Your objective:
Carry on the article about Philadelphia Eagles offseason winners and losers, picking up right after its final sentence.

Supplied text:
Winners and Losers of the Philadelphia Eagles Offseason so Far
With a three-day mandatory minicamp this week, the Philadelphia Eagles offseason is coming to a close. The next time we hear from them, they will be reporting for training camp in July.
So as the offseason comes to a close, it’s time to examine the winners and losers on this year’s roster. This isn’t so much related to what’s happened during practices and OTAs, which are more about teaching and training than roster battles, but instead how the moves the team made—or didn’t make—affected various players.
The winners are the players who saw their profile with the team rise in some form or another. The losers are typically the guys who lost job stability. Based on that system, which players do you think deserve to be added to either list?
Winner: Nick Foles
In the grand scheme of things, Nick Foles has been relatively idle this offseason. He exited 2013 as the unquestioned starter at quarterback and enters training camp entrenched in the same role. Yet along the way, plenty of little things worked out in the 25-year-old signal-caller’s favor.
The Eagles passed up an opportunity to select Johnny Manziel out of Texas A&M in May’s draft—seemingly a no-brainer, but head coach Chip Kelly professing his love for the rookie QB may have suggested otherwise. Then San Francisco 49ers passer Colin Kaepernick agreed to a six-year, $126 million contract, which could be a sign of things to come for Foles if he posts another season even close to what he did in ’13. He even got married in the offseason.

Information shown:

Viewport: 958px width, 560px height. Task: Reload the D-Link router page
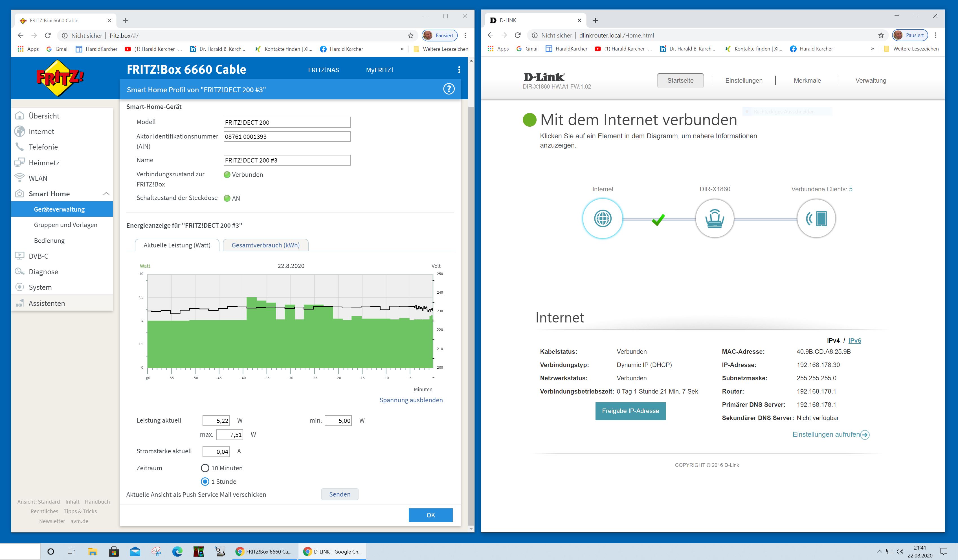coord(517,35)
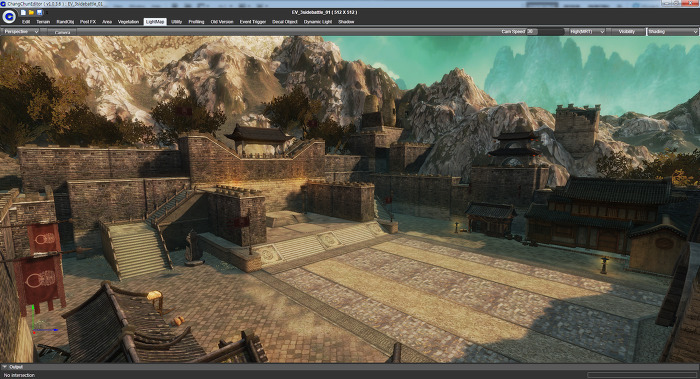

Exercise result:
He is coming off a historic campaign. He led the league with a 119.2 passer rating, which was the third-highest in NFL history. He set a record that may never be touched by throwing 27 touchdowns to two interceptions. He tied an NFL single-game record with seven touchdown passes in a game. He broke numerous franchise records as well, including consecutive passes without an interception. Finally, he topped it all off by being named Most Valuable Player at the Pro Bowl.
Why anybody thought the Eagles might even consider replacing Foles right now is beyond me. Not surprisingly, the organization stood behind him, which after having to battle Mike Vick for the job last year means he’s already a winner this time around.
Loser: Matt Barkley
You had to figure the Eagles were going to bring in veteran competition for the backup quarterback job. They weren’t just going to hand the reins over to Matt Barkley or another rookie quarterback.
Enter Mark Sanchez, who arrived in Philadelphia to little fanfare but plenty of press. He was once the fifth overall pick by the New York Jets, and it was widely assumed he was signed to assume the role of Foles’ understudy.
Chip Kelly has since nixed that idea, telling reporters nothing has been decided. Expect an open training camp this summer to determine the best option in the event the starter must be relieved.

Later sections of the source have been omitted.